▶ **Collected data**:
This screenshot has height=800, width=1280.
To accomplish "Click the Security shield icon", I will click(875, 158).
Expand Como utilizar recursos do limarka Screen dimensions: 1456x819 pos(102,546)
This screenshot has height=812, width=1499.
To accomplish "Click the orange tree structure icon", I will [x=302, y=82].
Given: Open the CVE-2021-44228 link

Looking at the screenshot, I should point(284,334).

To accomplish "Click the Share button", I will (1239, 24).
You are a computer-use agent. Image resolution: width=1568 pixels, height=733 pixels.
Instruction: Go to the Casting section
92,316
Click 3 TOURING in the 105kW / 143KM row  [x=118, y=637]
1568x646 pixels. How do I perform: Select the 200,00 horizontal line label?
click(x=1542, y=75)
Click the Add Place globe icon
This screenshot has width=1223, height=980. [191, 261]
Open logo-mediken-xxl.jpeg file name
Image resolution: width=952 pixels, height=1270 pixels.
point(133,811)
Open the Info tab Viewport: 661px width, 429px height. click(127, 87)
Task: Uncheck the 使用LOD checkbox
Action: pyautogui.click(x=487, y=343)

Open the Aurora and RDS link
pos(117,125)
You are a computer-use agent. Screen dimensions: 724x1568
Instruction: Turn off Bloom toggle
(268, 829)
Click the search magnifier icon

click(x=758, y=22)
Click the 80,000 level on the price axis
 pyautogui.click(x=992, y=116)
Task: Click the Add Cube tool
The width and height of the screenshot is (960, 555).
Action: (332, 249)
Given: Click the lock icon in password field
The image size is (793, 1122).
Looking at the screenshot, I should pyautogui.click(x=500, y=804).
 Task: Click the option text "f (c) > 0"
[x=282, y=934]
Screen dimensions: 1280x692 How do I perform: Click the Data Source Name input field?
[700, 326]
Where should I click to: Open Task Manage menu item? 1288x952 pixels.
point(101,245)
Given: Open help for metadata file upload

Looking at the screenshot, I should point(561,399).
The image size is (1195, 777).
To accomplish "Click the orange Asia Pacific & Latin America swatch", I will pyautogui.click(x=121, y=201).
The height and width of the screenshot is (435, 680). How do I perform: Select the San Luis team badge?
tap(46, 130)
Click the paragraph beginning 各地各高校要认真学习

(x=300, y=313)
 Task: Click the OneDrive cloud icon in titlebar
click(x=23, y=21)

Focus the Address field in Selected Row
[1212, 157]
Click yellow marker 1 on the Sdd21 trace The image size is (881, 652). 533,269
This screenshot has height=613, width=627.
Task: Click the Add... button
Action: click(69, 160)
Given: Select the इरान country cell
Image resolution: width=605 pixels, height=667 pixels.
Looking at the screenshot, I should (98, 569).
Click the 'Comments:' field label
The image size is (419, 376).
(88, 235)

▶ **Problem description**: The entries above must be returned exactly.

▶ **Task solution**:
This screenshot has height=800, width=1280.
To accomplish "Click the Security shield icon", I will click(875, 158).
Expand Como utilizar recursos do limarka Screen dimensions: 1456x819 pos(102,546)
This screenshot has height=812, width=1499.
To accomplish "Click the orange tree structure icon", I will [x=302, y=82].
Given: Open the CVE-2021-44228 link

Looking at the screenshot, I should point(284,334).

To accomplish "Click the Share button", I will (1239, 24).
You are a computer-use agent. Image resolution: width=1568 pixels, height=733 pixels.
Instruction: Go to the Casting section
92,316
Click 3 TOURING in the 105kW / 143KM row  [x=118, y=637]
1568x646 pixels. How do I perform: Select the 200,00 horizontal line label?
click(x=1542, y=75)
Click the Add Place globe icon
This screenshot has width=1223, height=980. [191, 261]
Open logo-mediken-xxl.jpeg file name
Image resolution: width=952 pixels, height=1270 pixels.
point(133,811)
Open the Info tab Viewport: 661px width, 429px height. click(127, 87)
Task: Uncheck the 使用LOD checkbox
Action: pyautogui.click(x=487, y=343)

Open the Aurora and RDS link
pos(117,125)
You are a computer-use agent. Screen dimensions: 724x1568
Instruction: Turn off Bloom toggle
(268, 829)
Click the search magnifier icon

click(x=758, y=22)
Click the 80,000 level on the price axis
 pyautogui.click(x=992, y=116)
Task: Click the Add Cube tool
The width and height of the screenshot is (960, 555).
Action: (332, 249)
Given: Click the lock icon in password field
The image size is (793, 1122).
Looking at the screenshot, I should pyautogui.click(x=500, y=804).
 Task: Click the option text "f (c) > 0"
[x=282, y=934]
Screen dimensions: 1280x692 How do I perform: Click the Data Source Name input field?
[700, 326]
Where should I click to: Open Task Manage menu item? 1288x952 pixels.
point(101,245)
Given: Open help for metadata file upload

Looking at the screenshot, I should point(561,399).
The image size is (1195, 777).
To accomplish "Click the orange Asia Pacific & Latin America swatch", I will pyautogui.click(x=121, y=201).
The height and width of the screenshot is (435, 680). How do I perform: Select the San Luis team badge?
tap(46, 130)
Click the paragraph beginning 各地各高校要认真学习

(x=300, y=313)
 Task: Click the OneDrive cloud icon in titlebar
click(x=23, y=21)

Focus the Address field in Selected Row
[1212, 157]
Click yellow marker 1 on the Sdd21 trace The image size is (881, 652). 533,269
This screenshot has height=613, width=627.
Task: Click the Add... button
Action: click(69, 160)
Given: Select the इरान country cell
Image resolution: width=605 pixels, height=667 pixels.
Looking at the screenshot, I should (98, 569).
Click the 'Comments:' field label
The image size is (419, 376).
(88, 235)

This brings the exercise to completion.